Dialing down housekeeping services has also increased the industry’s reliance on service robots in a different way. In lieu of daily room cleanings, more and more hotel guests are requesting more and more towels and toiletries. And more and more hotels are relying on robots to make these deliveries.
Robots deliver razzle dazzle to surprise and delight guests.
Like ChatGPT that has transfixed the world with its capacity to create content like a human, service delivery robots employ artificial intelligence (AI) to “learn” the layout of each hotel. Not only can service delivery robots bob and weave to avoid people, but they also operate the elevators, open automated doors, and call your hotel room phone, making them the first ever autonomous amenity.
To lighten the load on strained staff and to surprise and delight guests, hotels use these robots to deliver everything from traditional room service and marketplace pantry items to linens, towels, and toiletries to food deliveries from DoorDash and Uber Eats.
Jason Ransom, General Manager, of the Aloft Silicon Valley, said about their robot “Botlr,” “When I started in Housekeeping in 2000, I learned that you have 15 minutes to get a food order, a toothbrush, or toilet paper to a guest’s room. Botlr helps us compress that delivery window down from 21 to 2 minutes, giving us more time for guests. Botlr is not just a novelty. He cuts room service time by 80%, makes it easy to do our jobs, and he doesn’t accept tips.”
Ransom is correct that service delivery robots don’t accept tips, but they do receive rave reviews. Search Hotel EMC2 in Chicago on TripAdvisor and you’ll find dozens of positive reviews that mention the hotel’s robots. At this Marriott Autograph Collection property, guests can even use Alexa to have robots “Cleo” or “Leo” deliver directly to their rooms from the hotel’s “BOT 24.7 All Day” menu. As evidenced by many social media posts, guests delight at the sight of these robots. In fact, management reports that guests make repeat orders from the menu just as an excuse to experience the robot again.
Robots keep the drinks flowing.
Besides delivering drinks, service robots are being used to make them. Royal Caribbean uses bionic bartenders to serve up a truly unique drinking experience. Engineered in Italy, drink-slinging robots can muddle, stir, shake and strain to make countless cocktails from a wide selection of 30 spirits and 21 mixers, according to the company’s blog.

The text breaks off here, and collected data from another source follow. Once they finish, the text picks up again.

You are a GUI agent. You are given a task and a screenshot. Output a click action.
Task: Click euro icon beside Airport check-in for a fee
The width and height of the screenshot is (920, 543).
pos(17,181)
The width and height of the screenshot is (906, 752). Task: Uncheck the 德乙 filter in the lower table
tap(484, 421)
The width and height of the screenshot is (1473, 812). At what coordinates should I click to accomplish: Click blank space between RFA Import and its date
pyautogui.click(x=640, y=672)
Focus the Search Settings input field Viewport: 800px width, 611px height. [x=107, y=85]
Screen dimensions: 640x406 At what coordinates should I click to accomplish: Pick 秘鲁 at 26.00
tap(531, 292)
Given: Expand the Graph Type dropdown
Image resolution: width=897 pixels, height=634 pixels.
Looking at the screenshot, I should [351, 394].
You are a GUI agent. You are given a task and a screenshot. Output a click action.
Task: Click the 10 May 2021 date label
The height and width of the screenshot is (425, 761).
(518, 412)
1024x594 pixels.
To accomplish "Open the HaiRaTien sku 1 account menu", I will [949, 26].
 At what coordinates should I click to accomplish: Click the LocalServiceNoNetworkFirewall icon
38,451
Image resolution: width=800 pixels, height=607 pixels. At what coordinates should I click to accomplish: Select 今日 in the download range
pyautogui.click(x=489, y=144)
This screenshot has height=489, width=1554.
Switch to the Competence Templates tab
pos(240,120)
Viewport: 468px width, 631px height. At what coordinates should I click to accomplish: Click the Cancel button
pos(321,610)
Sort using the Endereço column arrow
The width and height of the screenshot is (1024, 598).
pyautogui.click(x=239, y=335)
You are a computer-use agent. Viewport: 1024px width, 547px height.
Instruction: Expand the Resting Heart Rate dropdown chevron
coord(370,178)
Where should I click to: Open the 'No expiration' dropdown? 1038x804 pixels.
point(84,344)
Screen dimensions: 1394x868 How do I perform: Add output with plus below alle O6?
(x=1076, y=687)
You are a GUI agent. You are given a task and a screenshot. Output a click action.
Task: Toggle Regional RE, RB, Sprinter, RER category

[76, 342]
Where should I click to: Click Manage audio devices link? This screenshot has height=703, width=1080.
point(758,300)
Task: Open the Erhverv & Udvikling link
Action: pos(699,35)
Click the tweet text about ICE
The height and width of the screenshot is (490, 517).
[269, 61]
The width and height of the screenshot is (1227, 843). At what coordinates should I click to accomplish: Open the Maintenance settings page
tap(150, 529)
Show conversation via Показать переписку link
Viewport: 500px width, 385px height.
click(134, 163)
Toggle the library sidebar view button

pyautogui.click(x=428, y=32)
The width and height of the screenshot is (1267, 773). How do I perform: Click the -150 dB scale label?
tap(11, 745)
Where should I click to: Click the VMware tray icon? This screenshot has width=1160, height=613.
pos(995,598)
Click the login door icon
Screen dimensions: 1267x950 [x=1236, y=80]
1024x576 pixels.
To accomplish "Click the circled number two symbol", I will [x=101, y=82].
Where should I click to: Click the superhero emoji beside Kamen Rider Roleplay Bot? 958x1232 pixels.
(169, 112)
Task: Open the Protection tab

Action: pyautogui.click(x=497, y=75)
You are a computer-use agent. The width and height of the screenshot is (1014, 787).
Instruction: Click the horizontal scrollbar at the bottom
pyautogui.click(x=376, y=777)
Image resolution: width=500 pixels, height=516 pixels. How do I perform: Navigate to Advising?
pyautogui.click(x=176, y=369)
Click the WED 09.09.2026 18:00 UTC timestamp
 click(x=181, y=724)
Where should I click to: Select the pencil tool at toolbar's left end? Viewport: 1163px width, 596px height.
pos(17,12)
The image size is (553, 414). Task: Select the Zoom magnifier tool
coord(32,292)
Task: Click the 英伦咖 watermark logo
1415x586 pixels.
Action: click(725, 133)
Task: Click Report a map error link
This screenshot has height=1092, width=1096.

And spirits aren’t the only drinks to be had by robots at hotels. At the Henn Na Hotel in Japan, also known as the "Robot Hotel," the hotel’s robot barista keeps the lattes, espressos, and teas flowing. Another example of a hotel employing robots to impress guests is M Social Singapore's AUSCA. The “robotic egg chef” whips up egg dishes during the hotel's breakfast service, much to the delight of guests and the increased efficiency of staff.
The Bottom Line: Robots are the star of the hotel show.
At more and more hotels, service robots are helping to ensure the show goes on, saving strained staff from menial tasks, generating 5-star reviews that help increase RevPAR, and improving operations to help guests feel safer. Sometimes robots grab the spotlight with a showstopping dance to delight children, and other times robots play a more supporting role. Regardless of where they appear in the script, robots have become a reoccurring character in the daily hotel show and their ultimate job is to make guests feel like they are getting the red-carpet treatment.